Salad with three different lettuces, grape tomatoes, onions and feta cheese. It think I made a simple dressing of olive oil, wine vinegar, salt, pepper and dijon mustard.

And then last week we got rubarb which I’ve never actually cooked.  In fact, I know of only one thing that calls for rubarb and that’s strawberry rubarb pie.  So, lacking originality and inspiration that’s what I made.  I made my own crust (2 and 1/2 cups of all purpose flour, 2 sticks of butter, 1 and 1/2 tbspns of sugar, 1 tspn of salt and about 6 tbspns  of ice cold water).  For the filling I loosely followed this recipe.  And here’s the pie fresh out of the oven:

I was pretty pyched to see how well this pie held up through the baking. Nothing overflowed or oozed out the side or over the top.
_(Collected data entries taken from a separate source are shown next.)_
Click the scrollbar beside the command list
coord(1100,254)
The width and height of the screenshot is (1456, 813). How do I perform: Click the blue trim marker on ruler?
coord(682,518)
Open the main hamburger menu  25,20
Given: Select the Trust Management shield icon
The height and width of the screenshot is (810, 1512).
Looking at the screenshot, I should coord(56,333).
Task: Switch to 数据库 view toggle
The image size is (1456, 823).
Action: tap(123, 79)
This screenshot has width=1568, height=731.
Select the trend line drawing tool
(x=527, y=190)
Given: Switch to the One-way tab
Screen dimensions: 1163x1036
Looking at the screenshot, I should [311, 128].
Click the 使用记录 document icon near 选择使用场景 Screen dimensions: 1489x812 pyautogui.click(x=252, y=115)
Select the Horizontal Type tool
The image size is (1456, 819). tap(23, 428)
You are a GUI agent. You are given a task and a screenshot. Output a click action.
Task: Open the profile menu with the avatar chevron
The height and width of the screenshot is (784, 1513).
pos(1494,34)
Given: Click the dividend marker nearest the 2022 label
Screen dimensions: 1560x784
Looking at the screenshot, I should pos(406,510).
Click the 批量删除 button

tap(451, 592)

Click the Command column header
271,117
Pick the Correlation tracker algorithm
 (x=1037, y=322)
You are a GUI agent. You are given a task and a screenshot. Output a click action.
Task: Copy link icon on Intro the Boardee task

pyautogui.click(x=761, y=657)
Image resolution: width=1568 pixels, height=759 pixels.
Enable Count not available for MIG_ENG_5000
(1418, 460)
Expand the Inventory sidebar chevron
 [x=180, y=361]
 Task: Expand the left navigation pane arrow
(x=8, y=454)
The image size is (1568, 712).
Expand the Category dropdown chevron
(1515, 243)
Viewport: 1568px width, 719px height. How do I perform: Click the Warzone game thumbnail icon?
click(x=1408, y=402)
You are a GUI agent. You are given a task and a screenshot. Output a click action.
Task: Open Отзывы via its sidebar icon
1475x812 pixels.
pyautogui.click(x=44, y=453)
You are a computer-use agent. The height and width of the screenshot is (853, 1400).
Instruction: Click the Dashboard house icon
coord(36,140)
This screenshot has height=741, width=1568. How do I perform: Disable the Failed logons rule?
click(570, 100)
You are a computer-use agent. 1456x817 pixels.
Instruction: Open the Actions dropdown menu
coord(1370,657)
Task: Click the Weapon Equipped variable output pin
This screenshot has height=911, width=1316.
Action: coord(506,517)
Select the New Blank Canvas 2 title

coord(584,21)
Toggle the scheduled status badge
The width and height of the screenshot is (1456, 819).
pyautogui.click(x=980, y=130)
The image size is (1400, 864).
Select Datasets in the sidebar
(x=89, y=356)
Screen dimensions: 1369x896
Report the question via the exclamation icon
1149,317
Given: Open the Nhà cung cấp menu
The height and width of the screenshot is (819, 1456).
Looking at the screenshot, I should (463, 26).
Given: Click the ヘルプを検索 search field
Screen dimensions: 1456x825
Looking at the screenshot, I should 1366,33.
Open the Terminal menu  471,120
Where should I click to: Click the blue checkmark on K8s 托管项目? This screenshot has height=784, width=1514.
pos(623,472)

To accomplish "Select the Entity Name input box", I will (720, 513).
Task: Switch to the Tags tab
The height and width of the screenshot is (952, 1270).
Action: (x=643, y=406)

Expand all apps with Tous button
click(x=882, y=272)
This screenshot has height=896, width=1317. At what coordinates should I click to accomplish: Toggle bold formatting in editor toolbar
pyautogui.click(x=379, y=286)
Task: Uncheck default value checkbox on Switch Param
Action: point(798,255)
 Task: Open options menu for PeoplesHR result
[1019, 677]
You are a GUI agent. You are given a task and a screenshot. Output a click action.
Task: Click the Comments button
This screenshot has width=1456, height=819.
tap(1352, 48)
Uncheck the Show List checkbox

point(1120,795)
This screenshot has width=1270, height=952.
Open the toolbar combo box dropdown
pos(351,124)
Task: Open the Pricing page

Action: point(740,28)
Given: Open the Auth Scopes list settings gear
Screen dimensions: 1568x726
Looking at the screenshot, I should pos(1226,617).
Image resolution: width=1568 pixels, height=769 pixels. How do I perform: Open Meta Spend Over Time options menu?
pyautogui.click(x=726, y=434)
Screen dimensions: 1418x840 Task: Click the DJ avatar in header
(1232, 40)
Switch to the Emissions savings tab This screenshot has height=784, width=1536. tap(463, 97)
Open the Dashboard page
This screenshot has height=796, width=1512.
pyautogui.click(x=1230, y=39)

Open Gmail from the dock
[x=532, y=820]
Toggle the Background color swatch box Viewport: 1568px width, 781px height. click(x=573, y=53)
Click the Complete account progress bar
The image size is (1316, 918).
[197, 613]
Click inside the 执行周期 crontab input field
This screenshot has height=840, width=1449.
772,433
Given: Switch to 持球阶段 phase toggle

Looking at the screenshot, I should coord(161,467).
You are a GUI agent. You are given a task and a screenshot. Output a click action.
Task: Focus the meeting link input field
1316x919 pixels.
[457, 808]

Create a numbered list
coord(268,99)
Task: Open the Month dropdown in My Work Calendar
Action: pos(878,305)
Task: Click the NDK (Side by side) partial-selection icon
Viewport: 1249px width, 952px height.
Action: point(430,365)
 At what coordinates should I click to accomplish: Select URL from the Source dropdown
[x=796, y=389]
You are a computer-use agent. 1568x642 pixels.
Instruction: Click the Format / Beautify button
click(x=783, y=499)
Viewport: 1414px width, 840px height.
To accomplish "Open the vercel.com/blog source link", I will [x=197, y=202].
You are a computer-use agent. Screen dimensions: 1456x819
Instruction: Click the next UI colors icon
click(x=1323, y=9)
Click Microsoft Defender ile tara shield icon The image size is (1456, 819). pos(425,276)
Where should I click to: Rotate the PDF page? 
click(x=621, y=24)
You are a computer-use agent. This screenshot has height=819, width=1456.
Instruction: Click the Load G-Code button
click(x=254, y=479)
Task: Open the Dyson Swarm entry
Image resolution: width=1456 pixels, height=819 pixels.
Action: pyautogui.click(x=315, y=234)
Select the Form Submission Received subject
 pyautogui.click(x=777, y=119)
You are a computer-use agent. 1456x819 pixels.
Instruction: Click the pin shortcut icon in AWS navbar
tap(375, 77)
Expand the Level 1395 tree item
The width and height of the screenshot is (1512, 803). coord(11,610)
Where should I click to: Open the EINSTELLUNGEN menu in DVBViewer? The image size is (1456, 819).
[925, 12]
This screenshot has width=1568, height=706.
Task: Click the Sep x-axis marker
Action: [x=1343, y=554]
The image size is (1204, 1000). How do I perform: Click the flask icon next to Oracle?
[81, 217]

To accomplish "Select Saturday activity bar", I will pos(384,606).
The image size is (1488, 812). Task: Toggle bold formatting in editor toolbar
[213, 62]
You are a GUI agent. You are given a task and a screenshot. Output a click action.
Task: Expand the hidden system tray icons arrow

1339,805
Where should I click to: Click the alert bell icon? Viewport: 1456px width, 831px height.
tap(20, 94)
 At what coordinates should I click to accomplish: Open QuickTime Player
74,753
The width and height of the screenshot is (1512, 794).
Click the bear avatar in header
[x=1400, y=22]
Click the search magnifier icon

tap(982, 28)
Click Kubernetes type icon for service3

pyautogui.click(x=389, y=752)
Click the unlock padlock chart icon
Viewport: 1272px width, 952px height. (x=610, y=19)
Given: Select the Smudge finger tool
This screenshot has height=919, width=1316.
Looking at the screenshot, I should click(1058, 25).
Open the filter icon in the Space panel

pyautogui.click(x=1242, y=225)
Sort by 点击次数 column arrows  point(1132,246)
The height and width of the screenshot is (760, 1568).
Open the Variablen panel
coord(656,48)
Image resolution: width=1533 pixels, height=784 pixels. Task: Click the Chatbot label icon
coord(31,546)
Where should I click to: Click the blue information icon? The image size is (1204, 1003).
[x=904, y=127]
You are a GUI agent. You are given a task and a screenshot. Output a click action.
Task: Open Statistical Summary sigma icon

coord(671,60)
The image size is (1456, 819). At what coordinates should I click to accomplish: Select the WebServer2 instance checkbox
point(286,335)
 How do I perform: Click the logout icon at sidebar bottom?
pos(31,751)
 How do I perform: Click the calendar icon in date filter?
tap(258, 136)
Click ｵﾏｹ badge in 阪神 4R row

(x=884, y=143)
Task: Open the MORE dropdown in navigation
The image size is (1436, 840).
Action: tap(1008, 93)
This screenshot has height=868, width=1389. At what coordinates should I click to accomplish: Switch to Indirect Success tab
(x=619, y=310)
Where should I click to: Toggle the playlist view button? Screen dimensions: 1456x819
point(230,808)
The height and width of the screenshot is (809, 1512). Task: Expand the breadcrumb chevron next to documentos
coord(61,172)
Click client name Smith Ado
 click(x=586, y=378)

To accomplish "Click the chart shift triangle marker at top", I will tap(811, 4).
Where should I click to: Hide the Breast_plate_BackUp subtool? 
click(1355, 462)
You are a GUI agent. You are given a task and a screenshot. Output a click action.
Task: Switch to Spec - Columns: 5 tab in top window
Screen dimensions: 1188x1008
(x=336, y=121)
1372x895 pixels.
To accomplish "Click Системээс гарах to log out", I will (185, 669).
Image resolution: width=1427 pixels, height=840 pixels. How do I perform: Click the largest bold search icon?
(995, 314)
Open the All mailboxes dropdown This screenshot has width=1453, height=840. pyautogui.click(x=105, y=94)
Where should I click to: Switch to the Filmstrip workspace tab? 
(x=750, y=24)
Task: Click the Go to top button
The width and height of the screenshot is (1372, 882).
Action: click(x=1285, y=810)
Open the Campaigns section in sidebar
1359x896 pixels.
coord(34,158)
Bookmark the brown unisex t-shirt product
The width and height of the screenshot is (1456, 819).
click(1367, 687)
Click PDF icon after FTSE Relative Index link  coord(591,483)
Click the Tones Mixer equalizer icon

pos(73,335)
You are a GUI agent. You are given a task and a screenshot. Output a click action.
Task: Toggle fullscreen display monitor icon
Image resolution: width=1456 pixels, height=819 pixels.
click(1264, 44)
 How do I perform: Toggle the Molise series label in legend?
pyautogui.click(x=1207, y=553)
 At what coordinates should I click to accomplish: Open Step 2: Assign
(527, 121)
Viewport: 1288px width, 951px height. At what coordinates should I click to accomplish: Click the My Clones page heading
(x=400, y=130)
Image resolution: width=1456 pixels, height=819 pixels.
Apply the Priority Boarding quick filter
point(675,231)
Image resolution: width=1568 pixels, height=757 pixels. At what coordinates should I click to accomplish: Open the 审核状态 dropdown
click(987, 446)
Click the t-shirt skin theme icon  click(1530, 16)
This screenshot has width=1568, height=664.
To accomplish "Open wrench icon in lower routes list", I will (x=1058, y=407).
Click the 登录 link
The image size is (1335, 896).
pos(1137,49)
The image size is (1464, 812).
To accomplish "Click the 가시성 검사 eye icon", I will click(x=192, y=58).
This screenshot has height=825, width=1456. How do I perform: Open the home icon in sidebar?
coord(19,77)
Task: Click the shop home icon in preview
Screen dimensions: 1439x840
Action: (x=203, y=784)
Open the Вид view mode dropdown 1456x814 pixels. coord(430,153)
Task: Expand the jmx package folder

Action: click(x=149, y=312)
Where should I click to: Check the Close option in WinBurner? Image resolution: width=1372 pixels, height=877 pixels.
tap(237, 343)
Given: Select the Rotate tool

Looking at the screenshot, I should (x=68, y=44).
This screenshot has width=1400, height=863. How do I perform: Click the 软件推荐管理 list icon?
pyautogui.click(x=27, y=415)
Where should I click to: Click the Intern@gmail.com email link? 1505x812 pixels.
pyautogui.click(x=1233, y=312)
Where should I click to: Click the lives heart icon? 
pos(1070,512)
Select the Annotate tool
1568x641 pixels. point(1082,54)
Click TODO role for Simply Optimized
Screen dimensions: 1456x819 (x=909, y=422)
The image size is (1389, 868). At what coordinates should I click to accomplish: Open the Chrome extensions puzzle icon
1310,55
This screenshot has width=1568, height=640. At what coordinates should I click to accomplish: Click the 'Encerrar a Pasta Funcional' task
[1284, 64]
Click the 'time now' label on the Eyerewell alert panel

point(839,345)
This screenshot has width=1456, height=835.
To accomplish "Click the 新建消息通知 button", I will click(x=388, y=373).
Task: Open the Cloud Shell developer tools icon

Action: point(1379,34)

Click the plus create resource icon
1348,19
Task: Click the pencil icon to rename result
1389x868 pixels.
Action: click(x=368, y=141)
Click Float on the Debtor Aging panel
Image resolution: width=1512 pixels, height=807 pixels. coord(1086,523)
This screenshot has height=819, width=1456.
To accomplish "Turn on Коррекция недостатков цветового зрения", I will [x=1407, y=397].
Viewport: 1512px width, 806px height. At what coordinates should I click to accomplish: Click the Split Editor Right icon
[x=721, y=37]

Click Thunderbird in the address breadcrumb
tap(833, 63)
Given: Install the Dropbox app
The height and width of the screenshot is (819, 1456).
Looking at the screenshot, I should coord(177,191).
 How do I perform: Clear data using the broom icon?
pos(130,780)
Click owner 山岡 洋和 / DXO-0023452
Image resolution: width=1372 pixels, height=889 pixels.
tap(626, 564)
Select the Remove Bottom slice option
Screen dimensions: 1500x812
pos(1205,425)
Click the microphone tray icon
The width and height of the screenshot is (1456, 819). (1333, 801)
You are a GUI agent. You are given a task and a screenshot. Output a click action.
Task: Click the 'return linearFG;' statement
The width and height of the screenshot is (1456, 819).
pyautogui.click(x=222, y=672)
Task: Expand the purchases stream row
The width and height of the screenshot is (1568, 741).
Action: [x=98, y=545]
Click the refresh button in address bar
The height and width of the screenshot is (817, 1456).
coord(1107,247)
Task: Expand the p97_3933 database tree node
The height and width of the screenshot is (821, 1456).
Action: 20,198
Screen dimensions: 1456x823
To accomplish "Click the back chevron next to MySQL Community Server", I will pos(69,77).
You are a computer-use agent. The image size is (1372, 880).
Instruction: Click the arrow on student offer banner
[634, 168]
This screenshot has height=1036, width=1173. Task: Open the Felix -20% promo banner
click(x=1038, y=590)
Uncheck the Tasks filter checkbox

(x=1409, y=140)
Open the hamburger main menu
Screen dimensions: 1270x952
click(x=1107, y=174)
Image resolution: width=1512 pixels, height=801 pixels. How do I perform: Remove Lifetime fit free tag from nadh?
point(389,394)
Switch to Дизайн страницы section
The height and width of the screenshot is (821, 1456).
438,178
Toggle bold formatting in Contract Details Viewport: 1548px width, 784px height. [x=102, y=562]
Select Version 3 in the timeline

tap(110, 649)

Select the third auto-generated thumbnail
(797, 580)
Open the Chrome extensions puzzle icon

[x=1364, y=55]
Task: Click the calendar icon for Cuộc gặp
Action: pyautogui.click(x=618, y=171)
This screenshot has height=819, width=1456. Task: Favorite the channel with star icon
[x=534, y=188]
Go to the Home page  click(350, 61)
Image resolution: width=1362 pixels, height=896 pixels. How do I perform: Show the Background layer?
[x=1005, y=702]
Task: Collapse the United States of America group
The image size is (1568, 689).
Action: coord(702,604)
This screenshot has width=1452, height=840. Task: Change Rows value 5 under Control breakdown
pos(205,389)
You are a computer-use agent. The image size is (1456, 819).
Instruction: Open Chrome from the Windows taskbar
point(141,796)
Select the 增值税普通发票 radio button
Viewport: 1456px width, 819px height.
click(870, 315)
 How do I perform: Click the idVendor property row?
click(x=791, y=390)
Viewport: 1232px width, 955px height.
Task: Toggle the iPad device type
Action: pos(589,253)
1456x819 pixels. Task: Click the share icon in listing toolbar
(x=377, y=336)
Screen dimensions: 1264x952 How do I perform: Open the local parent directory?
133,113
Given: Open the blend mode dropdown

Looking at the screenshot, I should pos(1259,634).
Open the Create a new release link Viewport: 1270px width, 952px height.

Oh snap! I guess a combination of the filling still being hot and not using enough thickening agent (I used 1/3 cup of corn starch - more than the recommended 1/4 cup), the filling just kind of came spilling out. I was pissed. But at least it was delicious. Next time though, I'd use less sugar. It was a bit sweet for my taste. Maybe one cup of sugar instead of the 1 and 1/3 cup called for in the recipe.

I figured by tilting the pie, the contents would be forced back into the crust. It kind of worked.